InspectDetections (Play Mode) accesses the Detections and Signals properties: every currently detected GameObject, signal strength per detection, nearest detection, signal bounds. PulseSensor triggers a sensor pulse and captures results. CheckDetection checks if a specific target is detected with signal strength data.

A* Pathfinding Pro

InspectAI finds AIPath/AILerp/RichAI on the target and reads: maxSpeed, canSearch, canMove, destination, reachedDestination, hasPath, velocity, remainingDistance, plus AIPath-specific fields (maxAcceleration, rotationSpeed, slowdownDistance).

InspectGraphs accesses the AstarPath.active singleton (note: AstarPath lives in the global namespace, not Pathfinding) and reads per-graph: type, name, node count, grid dimensions, node size, slope/climb limits, bounds.

InspectPath (Play Mode) captures the actual computed path: waypoint positions, path length, steering target, distance to destination. CheckWalkable reports walkability for any world position.

Gore Simulator

InspectGoreSimulator resolves types from PampelGames.GoreSimulator and reads: cut/decal materials, initialization state, all four module lists (gore, cut, explosion, ragdoll), bone list with collider/joint/rigidbody presence, skinned mesh renderer info.

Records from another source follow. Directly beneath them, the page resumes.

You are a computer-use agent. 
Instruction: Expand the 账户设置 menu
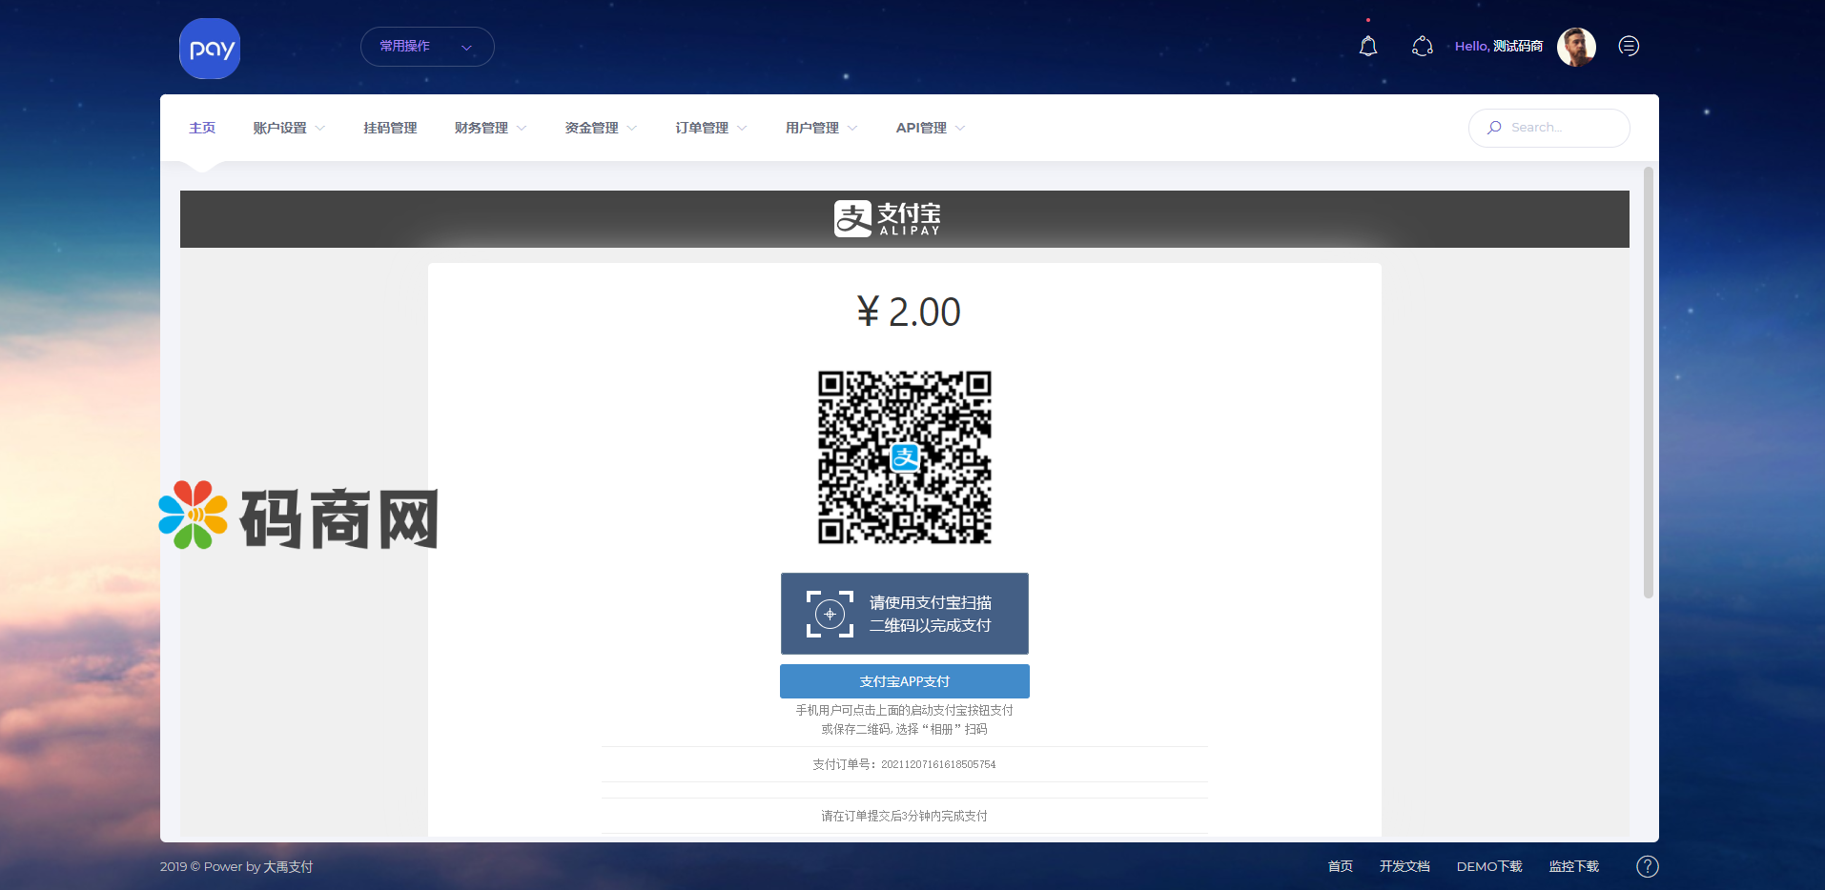(288, 128)
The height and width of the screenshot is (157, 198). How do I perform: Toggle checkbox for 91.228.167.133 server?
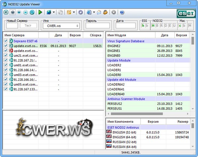(x=6, y=89)
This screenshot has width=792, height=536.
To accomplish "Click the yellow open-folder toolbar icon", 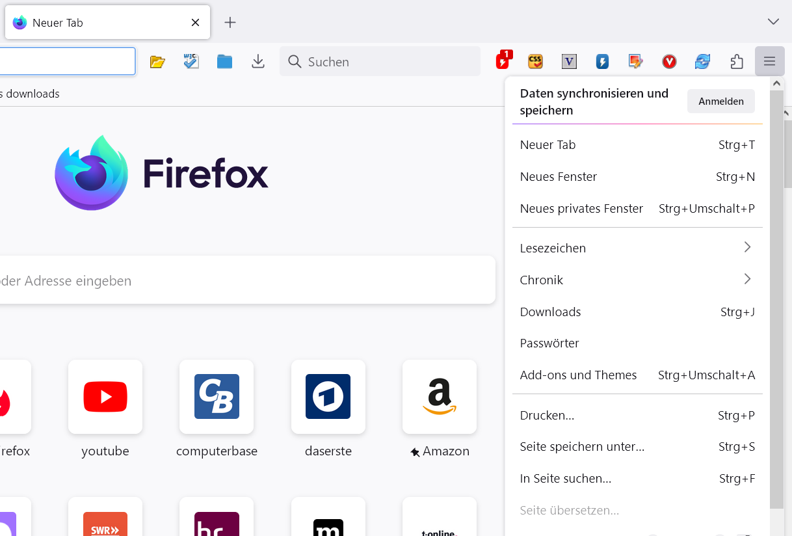I will tap(157, 62).
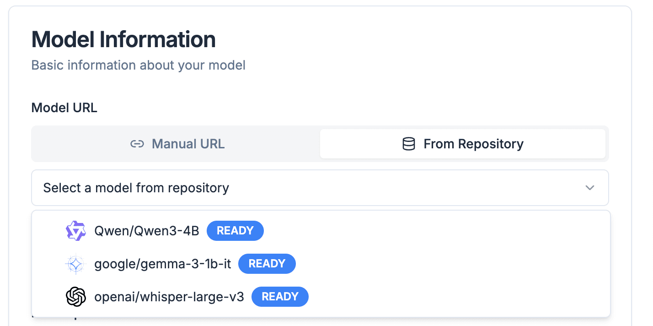Click the READY badge beside gemma-3-1b-it
Viewport: 653px width, 326px height.
267,264
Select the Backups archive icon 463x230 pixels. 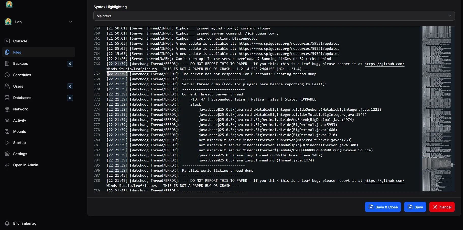coord(7,63)
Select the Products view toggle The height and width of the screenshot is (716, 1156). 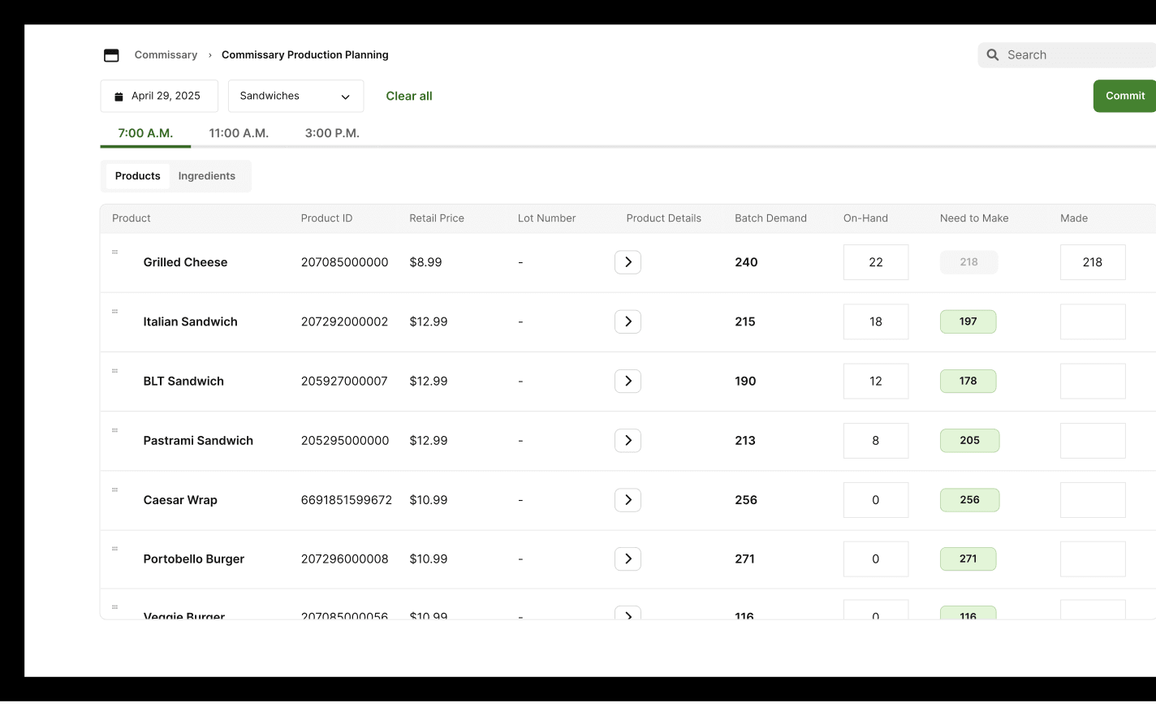(138, 176)

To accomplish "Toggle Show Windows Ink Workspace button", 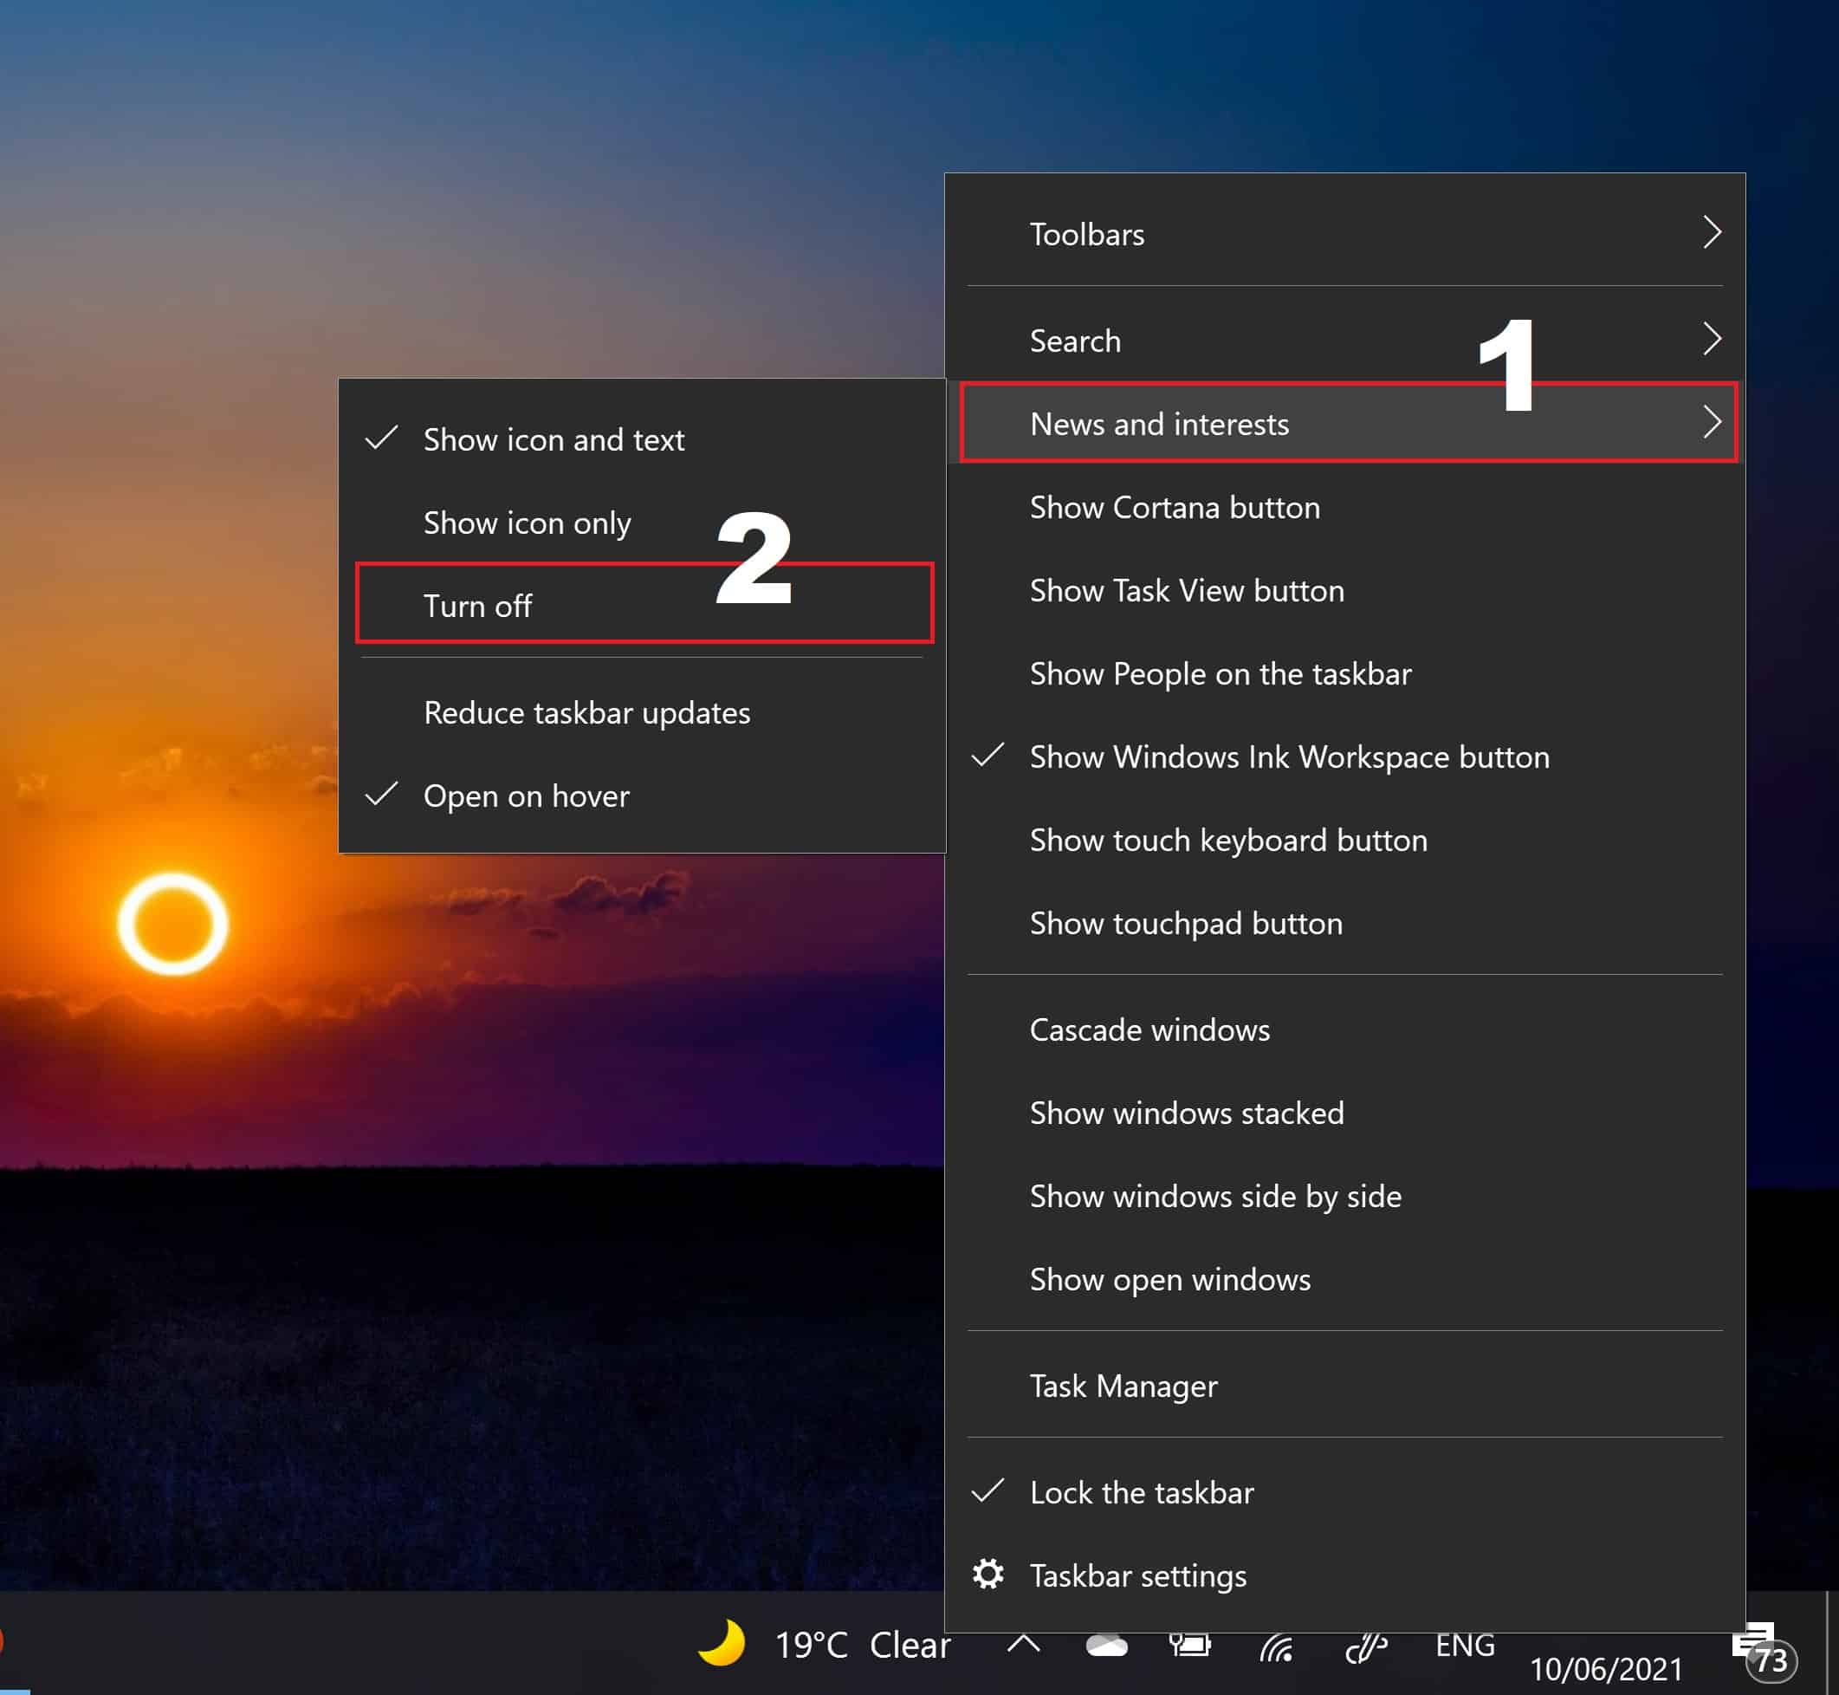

InspectGoreBones walks the hierarchy for GoreBone components. InspectModules provides detailed module inspection.

AssetAuditor — Coverage Gap Analysis

AssetAuditor.cs scans any prefab, folder, or entire scene and produces a coverage report: full coverage (dedicated inspector exists), partial coverage (InspectDeep reaches it but no vendor-specific methods), or gap (no coverage, new integration needed). Gaps are prioritized by frequency of occurrence across the scanned scope.

Extension

Adding New Integrations

Each new asset integration follows the same template documented in ODINTOOLS_MANIFEST.md:

1
Create [AssetName]Inspector.cs in the OdinTools folder
2
Implement ResolveTypes() using AppDomain.CurrentDomain.GetAssemblies()
3
Return a structured error if types aren't found (handle missing asset gracefully)
4
Write output to Temp/[AssetName]/result.json
5
Document the method in ODINTOOLS_MANIFEST.md

The InspectDeep generic fallback in OdinInspector.cs covers any component that doesn't yet have a dedicated inspector — it won't surface vendor-specific runtime state, but it will recursively serialize all fields to the configured depth. Run AssetAuditor on the most complex prefabs/scenes in the project and fix the highest-frequency gaps first.

Layer 2: CoPlay MCP + OdinTools Reflection — The Secret Weapon

For everything the AI needs to read, inspect, and modify that it didn't author — particularly the third-party asset library — the CoPlay MCP bridge + OdinTools reflection suite provides deep runtime visibility into opaque, binary-serialized, inspector-driven Unity components.

Most AI-assisted Unity workflows have one layer or the other. This has both, and each covers the other's blind spots.

The rule going forward: each new tool added to the stack gets an OdinTools integration following the established pattern.

Suite created January 26, 2026. 13 scripts, 75+ methods, single commit fa3fe44e.